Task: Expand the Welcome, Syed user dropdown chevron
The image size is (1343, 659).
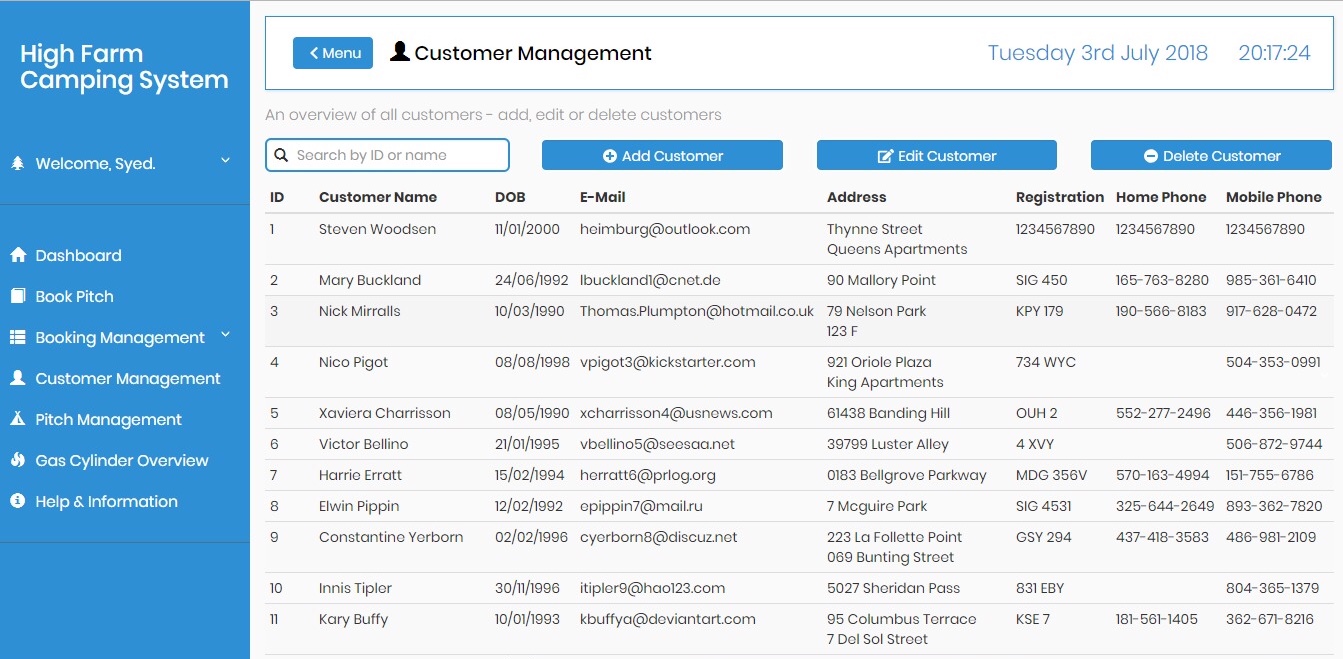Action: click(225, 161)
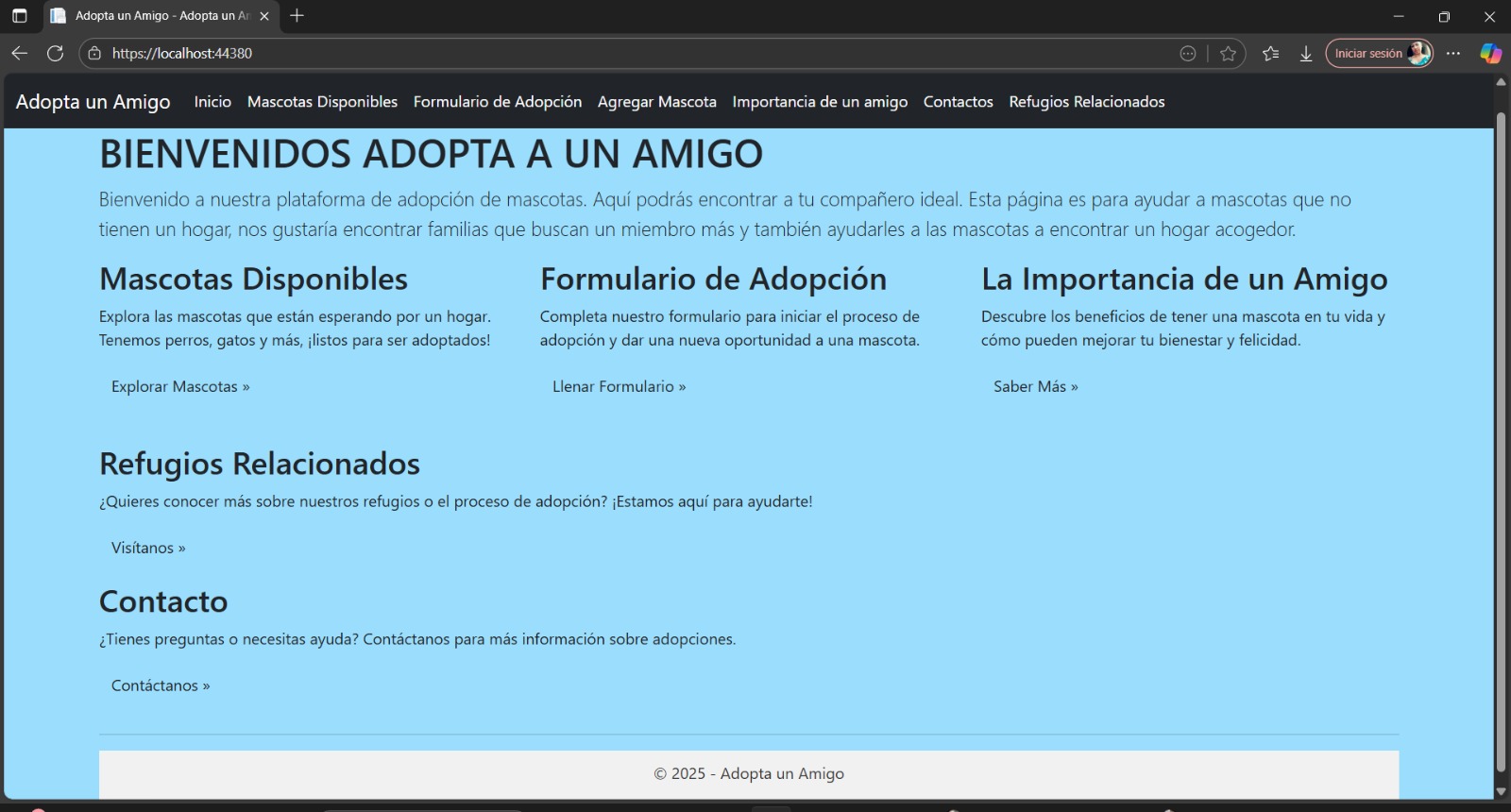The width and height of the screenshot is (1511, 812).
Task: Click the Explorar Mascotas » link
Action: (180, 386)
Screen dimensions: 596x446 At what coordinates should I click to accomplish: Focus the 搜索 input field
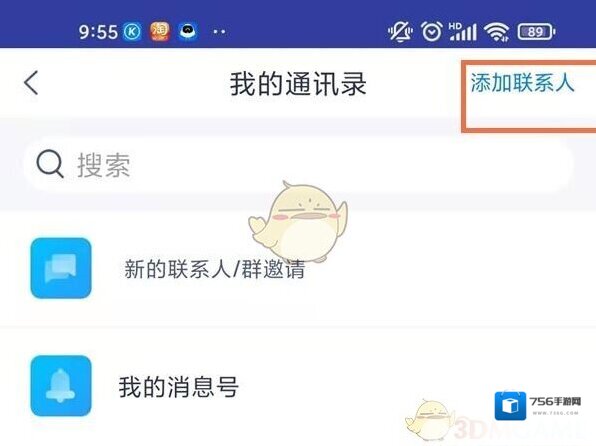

EXERCISE PROMPT:
Set down every entry above without alteration, but print no images.

FINAL ANSWER:
Task: Expand the Welcome, Syed user dropdown chevron
The image size is (1343, 659).
Action: click(225, 161)
The width and height of the screenshot is (1511, 812).
Task: Click the Explorar Mascotas » link
Action: (180, 386)
Screen dimensions: 596x446 At what coordinates should I click to accomplish: Focus the 搜索 input field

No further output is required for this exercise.